BEGIN INPUT RECORDS

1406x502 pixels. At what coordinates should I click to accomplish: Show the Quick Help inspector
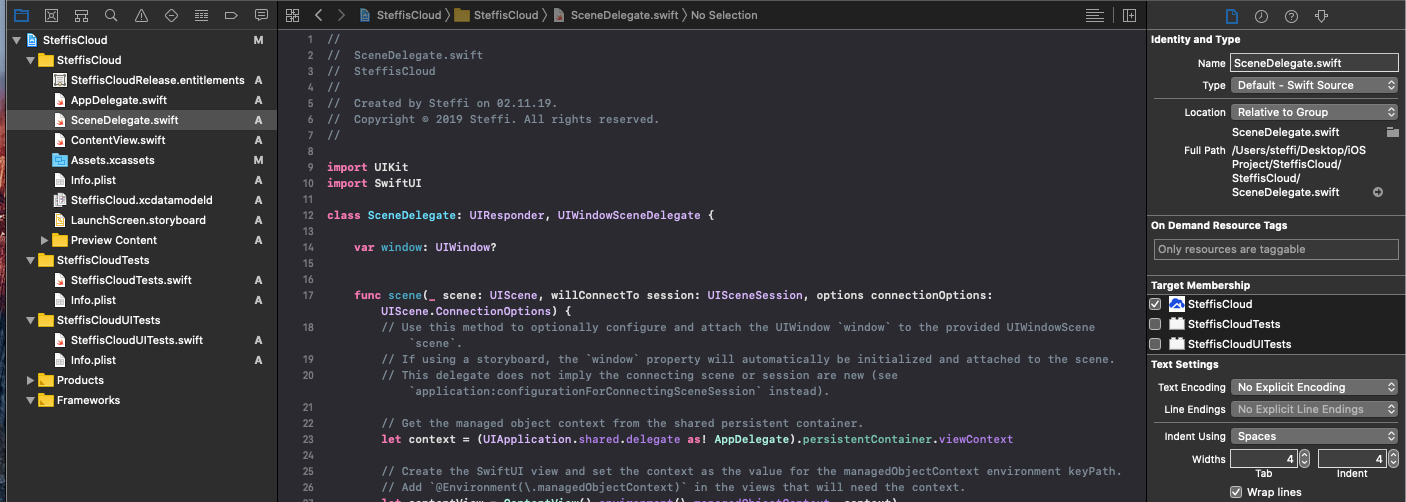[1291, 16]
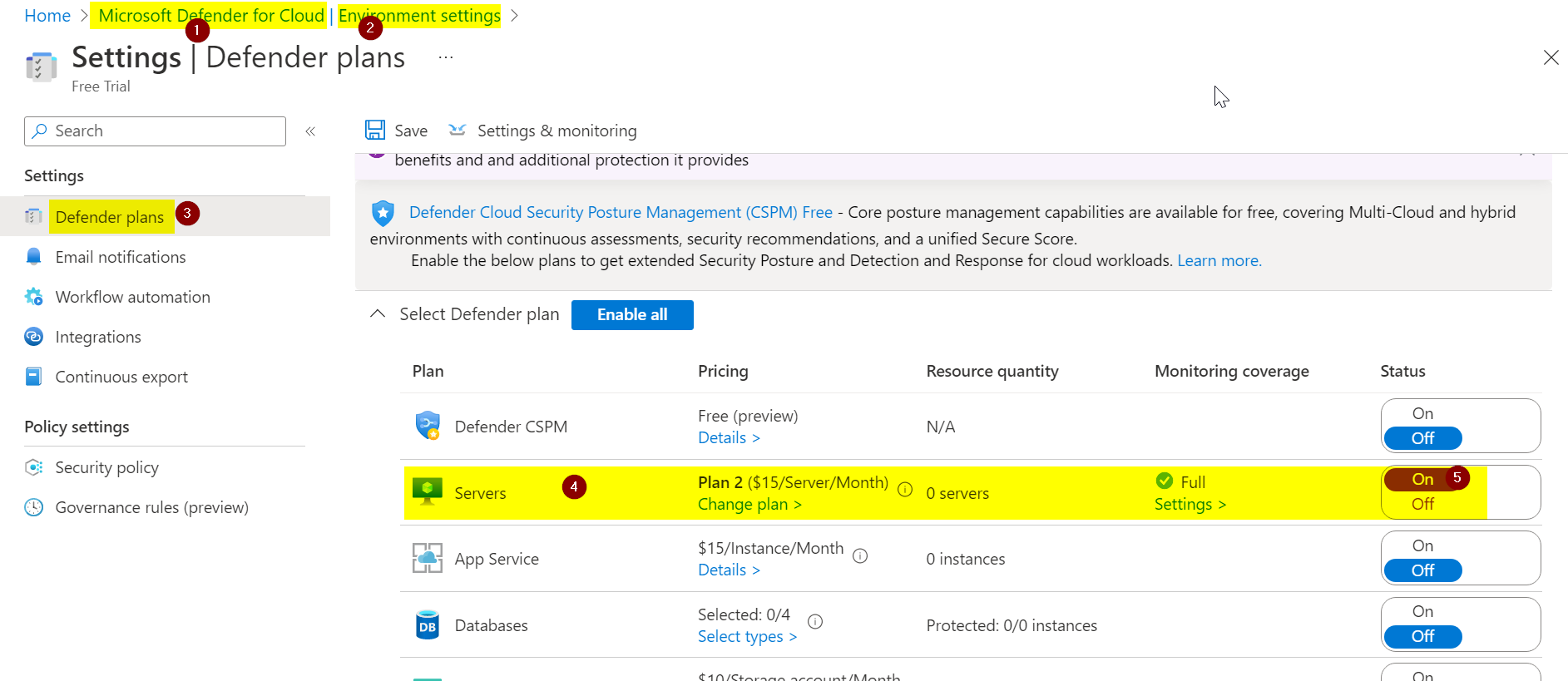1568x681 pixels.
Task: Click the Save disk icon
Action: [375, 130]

END INPUT RECORDS

> WHAT THE EXERCISE ASKS
Print the whole listing above exactly, and keep every picture out of the copy.

> RESPONSE BELOW
1406x502 pixels. At what coordinates should I click to accomplish: Show the Quick Help inspector
[1291, 16]
1568x681 pixels.
Task: Click the Save disk icon
Action: [375, 130]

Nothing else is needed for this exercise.